You've said "reasonably well" a couple times here.... I think there can be book written between the gap of "reasonably well" and "prosperous". And these things are all relative of course... if "reasonably well" is the best in the world at the time, then great. But when you have another system to compare to at the same time, "reasonably well" falls apart very quickly.
I'm not sure if you lived in a Soviet country during these times, but I think you will get MANY opinions that this was not working well.
It is not to glorify the Soviet system. Looking back so, from the end of the Stalin era to, say, the mid-70s, the USSR did compete rather well so:
- military and space tech was mostly on par (a bunch conflicts, incl. Vietnam, show that)
- economically, the USSR was stable
- people were not starving
Of course, the was less luxury and consumerism, but that was true for a lot of other countries as well in Western Europe. It started to fall behind latest by the early 80s on all metrics.
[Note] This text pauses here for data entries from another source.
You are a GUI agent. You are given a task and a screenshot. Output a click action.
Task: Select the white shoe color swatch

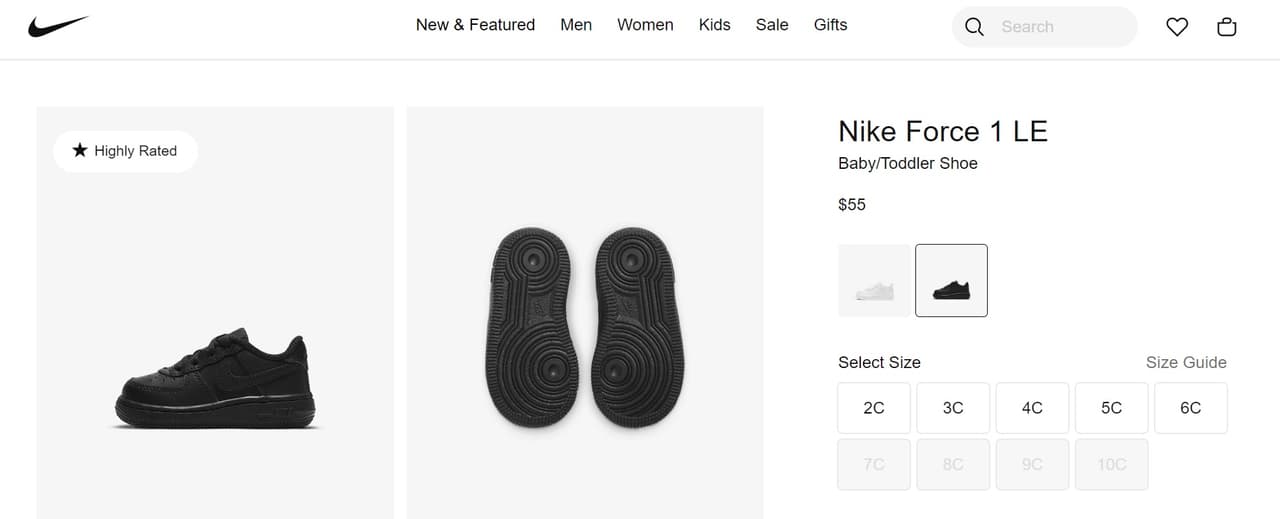coord(874,281)
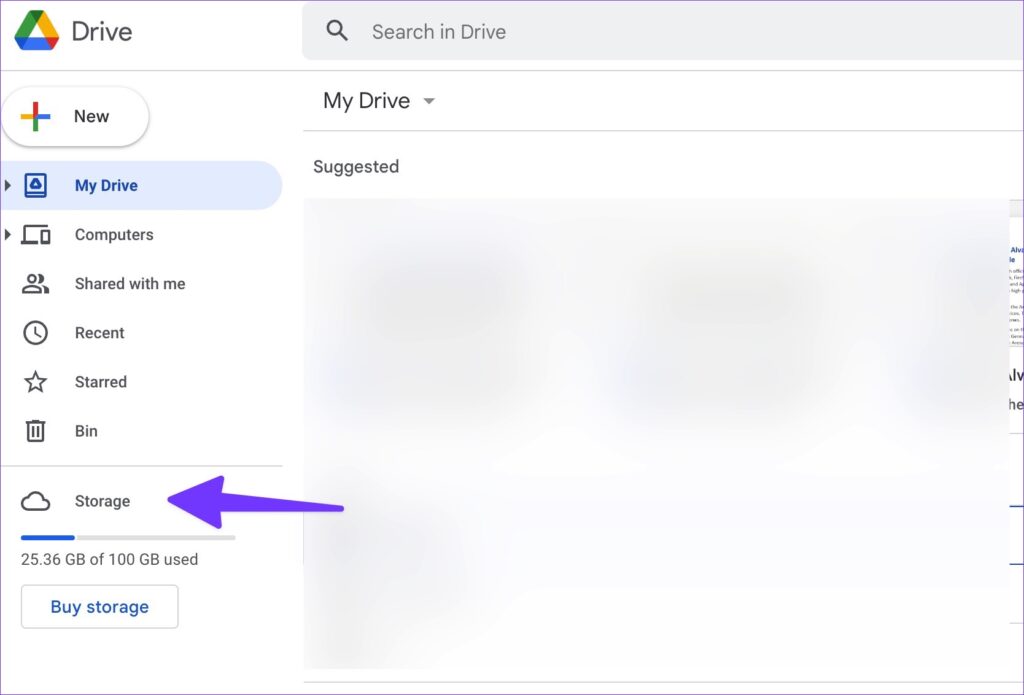
Task: Click the search magnifier icon
Action: point(337,30)
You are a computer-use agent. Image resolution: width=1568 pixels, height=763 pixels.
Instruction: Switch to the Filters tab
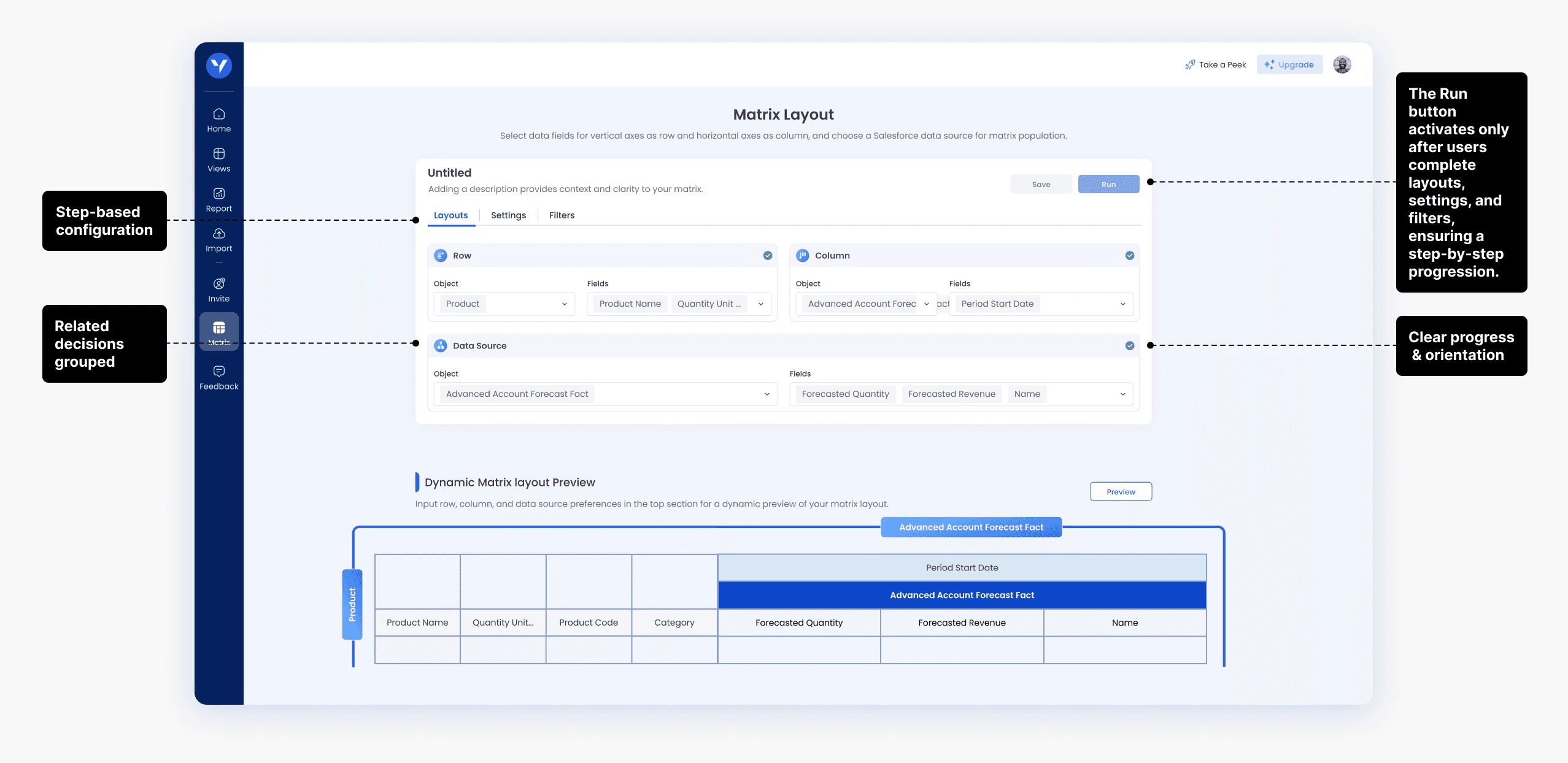click(562, 215)
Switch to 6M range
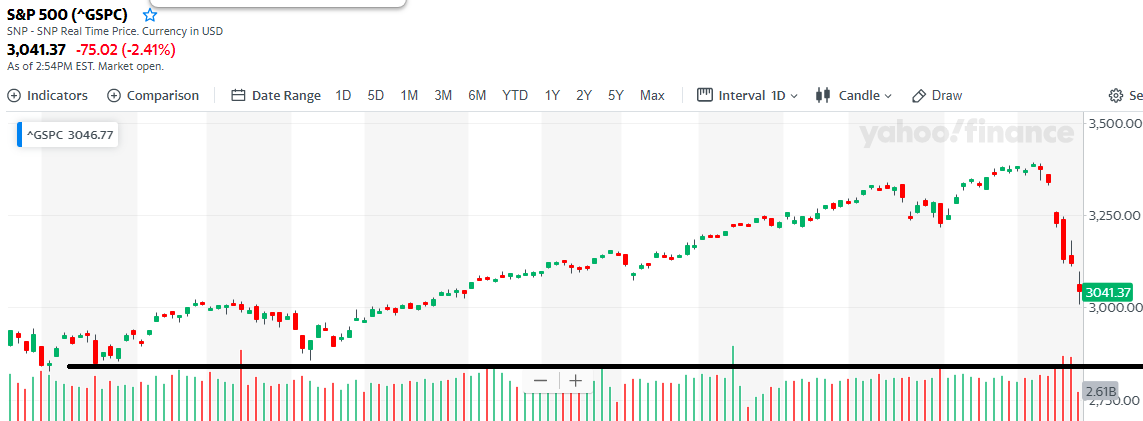 [x=477, y=95]
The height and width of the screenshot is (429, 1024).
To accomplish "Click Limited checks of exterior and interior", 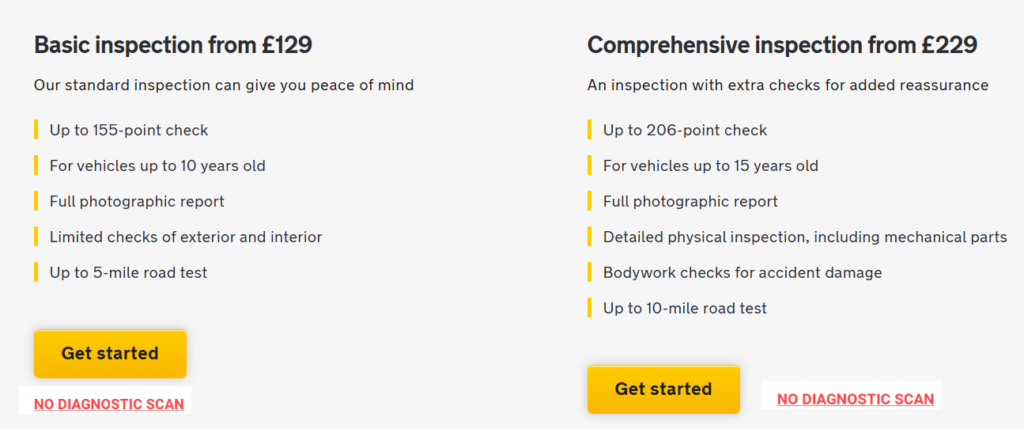I will tap(185, 237).
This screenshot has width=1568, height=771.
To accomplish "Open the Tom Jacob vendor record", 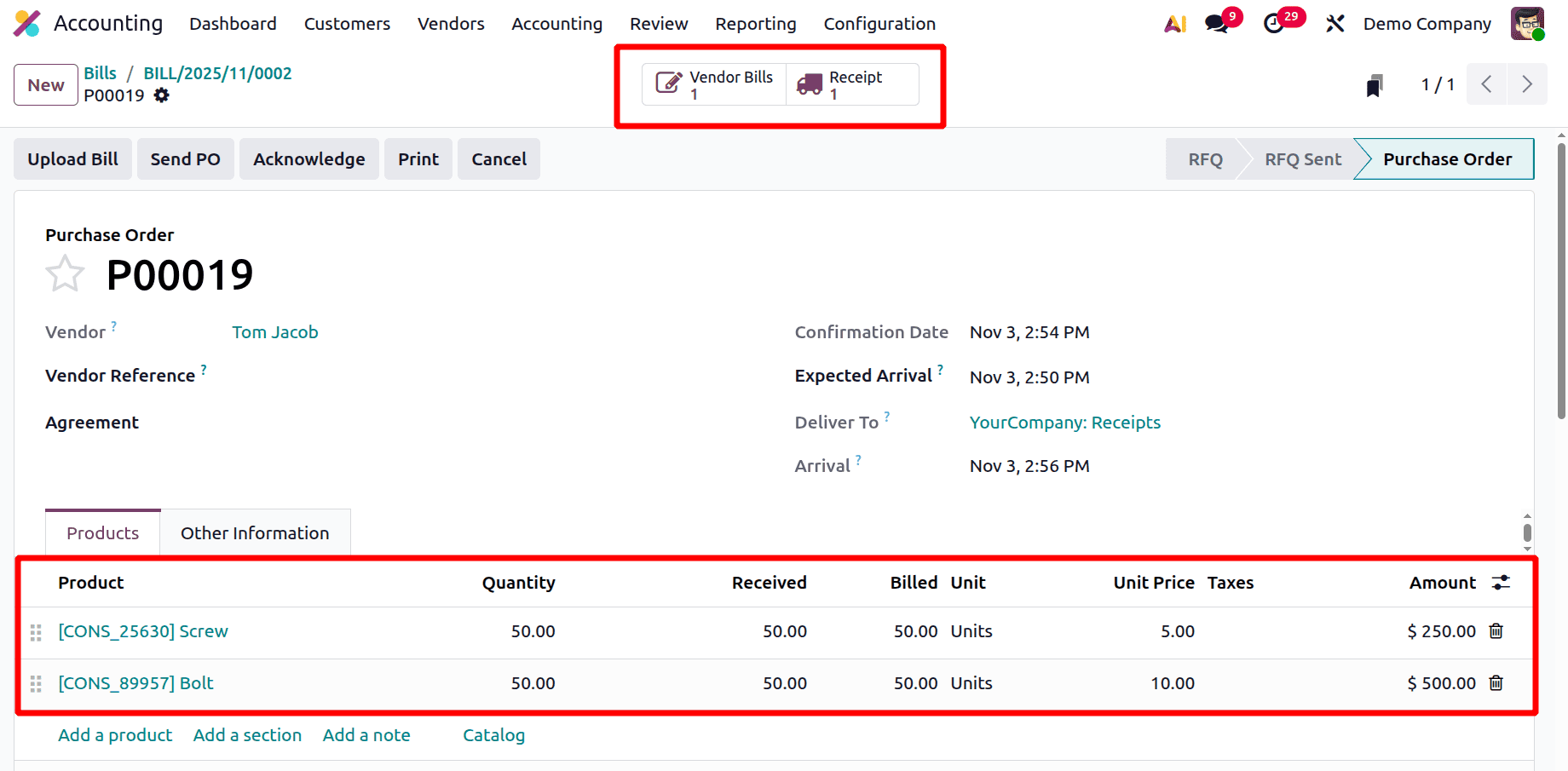I will click(275, 332).
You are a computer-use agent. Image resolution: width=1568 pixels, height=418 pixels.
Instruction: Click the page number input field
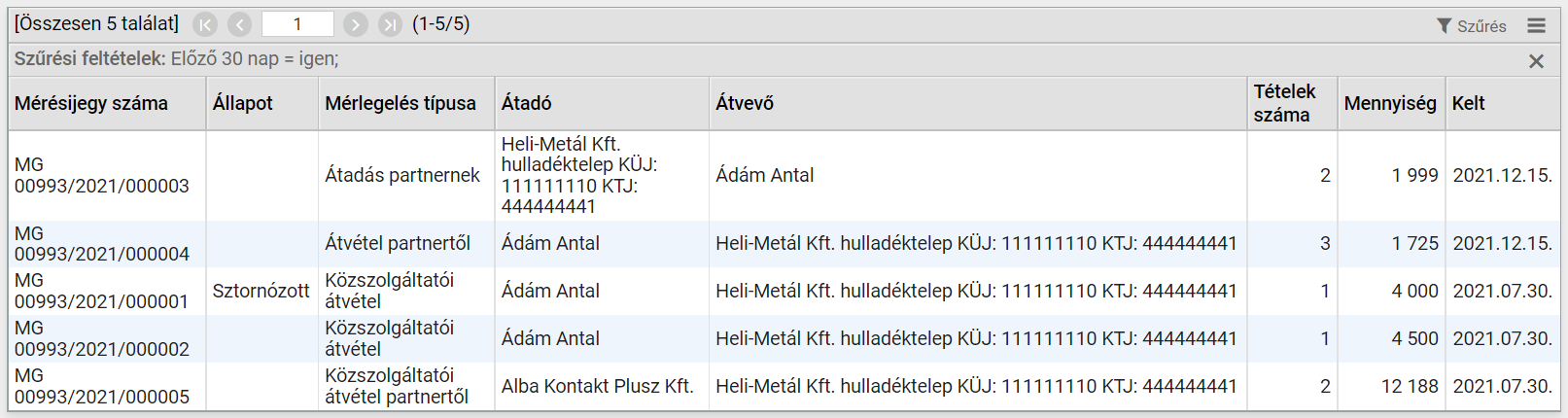[297, 24]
And for Soviet leadership, personal luxuries for the people were simply no priority. And there is no question which system "won" this conflict, is there?
Stalinism lasted until at least his death in 1953. So the period you are describing is all of 20 years, which is essentially a blip on the scale of nations. That same period was also marked by a widespread economic golden age by most of the victors of WWII (France, UK, Japan) and several of the losers (Japan, West Germany), which also ended around the mid-70s, just not as harshly. That’s also around the time communist China started abandoning communist economies for state capitalist ones and started its ascendancy.
So the question is, was communism actually working well in that period, or was it more or less an unsustainable fluke due to the post-war boom era, and as soon as that ended it got left in the dust?
Western Europe, and especially Western Germany, benefited immensely from the Marshall plan. And economic freedom, the early days of what would become the EU and so on. And still, the USSR competed, successfully in the for them relevant fields of sciences and military. And their country didn't collapse doing so. Neither did it collapse immediately after loosing its competitiveness, that took until 1989.
Worth pointing out, Germany outpaced the European allied nations economically pretty quickly, as did Japan.
Being competitive for decades, and the most part of the Cold War, surely is no fluke. In the end, capitalism won out, no doubt about it. Also worth pointing out, capitalism does not lead to freedom, China is a very good example of that.
By the way China, they became the economic power house in the early 2000s. Is the Chinese system a fluke?
And before someone says Venezuela or North Korea, the former is a deeply corrupt cleptocracy while the latter used to be the last stone-age version of Stalinism before the whole nation was turned into an open air concentration camp by its dictator.